ここではないどこかで

仲のよい親友がいるのに、昔からの友達がいるのに僕はずっと心の中の何かが欠けたような状態でいる。こころが近いひとつ違いの兄貴もいるのに。

学生時代から患っている心の病気のために仕事することそのものを、今年の初めにあきらめてしまった。そのために恋人や伴侶を選ぶという選択肢は僕にはないのだ。養っていく力が何年もない自分は、自分自身を生きることでずっと精一杯な時期が続いている。

ずっと欠けている何か。それをずっと探して求めている。

10年前に首都圏から今住む地方都市に移り住んだ。生活はしたことがないけれど、自分が生まれ落ちた土地だ。幼い頃は、家族皆で帰省したので親しみのある土地だ。今は亡き祖父母も帰省ごとに僕たち家族を見守ってくれた。

生活にかかる費用が極めて少なくて済むので、母親の実家に母と共に移住したのだった。その母も今年の夏に約2年の闘病のあとに静かに亡くなった。僕は悔いなく母を全力で見送った。

仕事を辞める前は、自宅でパソコンで済む仕事をしていた。友達の紹介で知り合った依頼主が相手だった。そこから広げようと足掻いたが、結局広がらなかった。その代わり、何年も続けることができた。

今年一年はひとり暮らしになり、家事をこなし不器用ながら静かに過ごすごとができた。

秋頃に近くに住む叔母と些細なことで喧嘩してしまい一時期交流が途絶えてしまった。それでも年末には仲直りすることができた。

昨年の暮れからは、文章を書くことに気持ちを傾けることができた。自分は拙いながらも文章を書ける、そのことに気付いたのでそれが拠り所になった。

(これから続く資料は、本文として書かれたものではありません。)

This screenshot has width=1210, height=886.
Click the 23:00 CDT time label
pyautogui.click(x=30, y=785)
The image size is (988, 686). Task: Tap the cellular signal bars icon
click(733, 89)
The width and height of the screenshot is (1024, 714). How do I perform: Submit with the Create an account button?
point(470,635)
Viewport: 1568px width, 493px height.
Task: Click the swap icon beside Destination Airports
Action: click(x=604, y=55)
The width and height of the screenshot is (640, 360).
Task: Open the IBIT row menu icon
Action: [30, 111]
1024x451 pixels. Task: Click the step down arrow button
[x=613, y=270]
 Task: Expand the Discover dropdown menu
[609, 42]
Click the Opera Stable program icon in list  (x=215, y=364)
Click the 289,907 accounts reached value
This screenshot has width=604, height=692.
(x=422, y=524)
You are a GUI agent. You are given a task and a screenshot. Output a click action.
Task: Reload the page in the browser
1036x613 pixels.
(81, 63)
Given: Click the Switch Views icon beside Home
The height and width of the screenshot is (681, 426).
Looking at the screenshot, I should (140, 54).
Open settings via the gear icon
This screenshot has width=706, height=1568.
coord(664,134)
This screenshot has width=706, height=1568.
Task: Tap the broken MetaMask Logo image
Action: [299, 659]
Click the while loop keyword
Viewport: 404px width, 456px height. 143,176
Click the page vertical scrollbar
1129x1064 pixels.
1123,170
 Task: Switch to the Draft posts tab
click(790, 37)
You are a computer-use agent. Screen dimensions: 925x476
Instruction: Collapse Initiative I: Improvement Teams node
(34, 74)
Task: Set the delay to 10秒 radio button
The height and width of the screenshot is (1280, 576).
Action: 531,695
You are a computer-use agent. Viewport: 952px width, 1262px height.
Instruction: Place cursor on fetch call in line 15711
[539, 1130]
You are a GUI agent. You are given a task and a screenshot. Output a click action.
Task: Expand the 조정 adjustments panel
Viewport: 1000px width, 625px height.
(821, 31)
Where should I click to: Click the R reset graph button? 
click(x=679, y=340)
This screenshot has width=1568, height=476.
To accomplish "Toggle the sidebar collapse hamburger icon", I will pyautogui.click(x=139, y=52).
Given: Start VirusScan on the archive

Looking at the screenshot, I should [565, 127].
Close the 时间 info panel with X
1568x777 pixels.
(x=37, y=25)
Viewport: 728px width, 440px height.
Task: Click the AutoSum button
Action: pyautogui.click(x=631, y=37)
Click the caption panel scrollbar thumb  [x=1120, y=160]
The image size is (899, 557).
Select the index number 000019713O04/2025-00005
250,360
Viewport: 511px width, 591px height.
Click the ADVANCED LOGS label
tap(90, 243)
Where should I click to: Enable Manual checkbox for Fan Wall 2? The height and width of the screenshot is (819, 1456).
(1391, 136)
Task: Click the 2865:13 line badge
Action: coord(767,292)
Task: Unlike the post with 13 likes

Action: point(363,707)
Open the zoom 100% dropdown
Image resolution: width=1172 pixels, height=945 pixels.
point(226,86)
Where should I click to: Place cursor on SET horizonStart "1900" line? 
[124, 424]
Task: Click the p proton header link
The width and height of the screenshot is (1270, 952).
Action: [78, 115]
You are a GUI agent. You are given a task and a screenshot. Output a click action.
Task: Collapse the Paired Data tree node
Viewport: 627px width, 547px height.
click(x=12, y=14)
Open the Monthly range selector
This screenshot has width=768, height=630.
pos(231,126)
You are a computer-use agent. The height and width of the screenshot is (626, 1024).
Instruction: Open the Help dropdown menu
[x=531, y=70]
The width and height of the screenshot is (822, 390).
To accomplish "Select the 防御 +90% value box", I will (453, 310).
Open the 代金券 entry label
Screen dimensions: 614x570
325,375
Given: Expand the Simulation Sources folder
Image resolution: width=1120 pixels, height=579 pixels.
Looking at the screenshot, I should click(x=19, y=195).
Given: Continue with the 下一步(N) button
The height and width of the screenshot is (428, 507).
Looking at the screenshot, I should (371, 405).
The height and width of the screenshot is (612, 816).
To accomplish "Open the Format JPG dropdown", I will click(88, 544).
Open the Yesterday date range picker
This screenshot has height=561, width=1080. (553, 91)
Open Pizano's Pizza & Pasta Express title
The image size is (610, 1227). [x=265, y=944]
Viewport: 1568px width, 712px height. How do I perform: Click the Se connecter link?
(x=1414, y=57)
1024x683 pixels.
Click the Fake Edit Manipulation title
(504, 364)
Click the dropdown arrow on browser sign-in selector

10年前に、ここではないどこかへ。そう思った願いは、叶えられた。相変わらず、心にある溝は埋まらないままだが、それは自分に限ったことではないのだと思う。

今年は2度飛行機で上京した。兄の家族に会い、古くからの親友や友達を訪ねて再会するためだった。それに加えて自分が文章を書くことによって出会えた、互いに読み合い書き合う仲間とも会うことが叶えられた。

一番の親友は、子供が成人して彼なりに家族の問題を抱えていた。再会した時は、いつも昔の話をする。何十年もの間の思い出を共有する仲だ。他のだれにも代わることができない親友とは、間が空いても会って話すことで心に力がチャージされる。

来年、最近ある目標ができた。そのことを考えるとすぐ先の未来が明るくなった。どんよりとした曇り空に陽が差したように自分を照らしてくれた。そう思えただけで、新年を迎える希望になった。